Brief: Can you copy the items below word for word, starting at the first one and ending at the line that contains "The image size is (1632, 900). coord(514,797)", with both ends included?

Collected data
--- START ---
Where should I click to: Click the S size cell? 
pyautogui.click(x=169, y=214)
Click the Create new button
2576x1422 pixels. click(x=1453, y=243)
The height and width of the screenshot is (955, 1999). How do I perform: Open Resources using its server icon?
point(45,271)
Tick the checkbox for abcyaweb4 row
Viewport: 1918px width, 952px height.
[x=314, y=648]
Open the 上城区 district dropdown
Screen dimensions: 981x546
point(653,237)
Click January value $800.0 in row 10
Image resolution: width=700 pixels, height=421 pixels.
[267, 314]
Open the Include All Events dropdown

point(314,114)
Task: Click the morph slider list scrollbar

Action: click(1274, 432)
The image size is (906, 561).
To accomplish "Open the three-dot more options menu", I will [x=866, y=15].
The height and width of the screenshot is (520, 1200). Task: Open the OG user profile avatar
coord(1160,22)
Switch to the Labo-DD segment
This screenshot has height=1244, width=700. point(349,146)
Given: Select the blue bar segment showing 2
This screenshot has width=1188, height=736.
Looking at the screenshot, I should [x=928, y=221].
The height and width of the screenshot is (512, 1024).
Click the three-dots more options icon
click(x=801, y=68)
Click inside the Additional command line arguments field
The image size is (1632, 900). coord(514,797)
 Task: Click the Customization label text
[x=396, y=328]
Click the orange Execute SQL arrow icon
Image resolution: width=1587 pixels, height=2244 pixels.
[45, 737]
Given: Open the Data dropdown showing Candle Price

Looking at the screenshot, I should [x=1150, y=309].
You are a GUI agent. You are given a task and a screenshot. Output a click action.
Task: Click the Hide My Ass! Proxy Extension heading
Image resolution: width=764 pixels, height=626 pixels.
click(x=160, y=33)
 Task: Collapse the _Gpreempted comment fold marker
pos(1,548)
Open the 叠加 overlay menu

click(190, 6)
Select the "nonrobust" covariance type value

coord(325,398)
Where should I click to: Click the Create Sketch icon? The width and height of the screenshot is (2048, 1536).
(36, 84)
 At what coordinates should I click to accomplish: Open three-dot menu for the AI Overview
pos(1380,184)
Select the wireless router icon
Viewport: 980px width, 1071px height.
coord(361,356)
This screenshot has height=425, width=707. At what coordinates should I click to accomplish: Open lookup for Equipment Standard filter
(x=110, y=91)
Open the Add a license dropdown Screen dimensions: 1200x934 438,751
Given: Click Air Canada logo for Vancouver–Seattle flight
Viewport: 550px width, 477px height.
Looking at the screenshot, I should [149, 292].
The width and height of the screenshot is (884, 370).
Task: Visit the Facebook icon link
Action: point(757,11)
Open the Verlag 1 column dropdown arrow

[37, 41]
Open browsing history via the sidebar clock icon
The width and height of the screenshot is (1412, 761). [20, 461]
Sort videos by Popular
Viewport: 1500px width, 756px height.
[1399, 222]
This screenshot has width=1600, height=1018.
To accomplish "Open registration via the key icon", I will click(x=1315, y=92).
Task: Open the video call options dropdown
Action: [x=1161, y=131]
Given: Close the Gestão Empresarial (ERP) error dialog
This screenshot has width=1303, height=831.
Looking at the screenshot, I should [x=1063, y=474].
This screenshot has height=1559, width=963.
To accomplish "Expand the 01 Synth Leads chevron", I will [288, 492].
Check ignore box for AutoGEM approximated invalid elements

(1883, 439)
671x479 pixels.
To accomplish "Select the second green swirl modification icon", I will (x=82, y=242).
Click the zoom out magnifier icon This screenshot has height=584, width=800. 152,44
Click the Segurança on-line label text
--- END ---
Result for this task:
Where should I click to: Click the S size cell? 
pyautogui.click(x=169, y=214)
Click the Create new button
2576x1422 pixels. click(x=1453, y=243)
The height and width of the screenshot is (955, 1999). How do I perform: Open Resources using its server icon?
point(45,271)
Tick the checkbox for abcyaweb4 row
Viewport: 1918px width, 952px height.
[x=314, y=648]
Open the 上城区 district dropdown
Screen dimensions: 981x546
point(653,237)
Click January value $800.0 in row 10
Image resolution: width=700 pixels, height=421 pixels.
[267, 314]
Open the Include All Events dropdown

point(314,114)
Task: Click the morph slider list scrollbar

Action: click(1274, 432)
The image size is (906, 561).
To accomplish "Open the three-dot more options menu", I will [x=866, y=15].
The height and width of the screenshot is (520, 1200). Task: Open the OG user profile avatar
coord(1160,22)
Switch to the Labo-DD segment
This screenshot has height=1244, width=700. point(349,146)
Given: Select the blue bar segment showing 2
This screenshot has width=1188, height=736.
Looking at the screenshot, I should [x=928, y=221].
The height and width of the screenshot is (512, 1024).
Click the three-dots more options icon
click(x=801, y=68)
Click inside the Additional command line arguments field
The image size is (1632, 900). coord(514,797)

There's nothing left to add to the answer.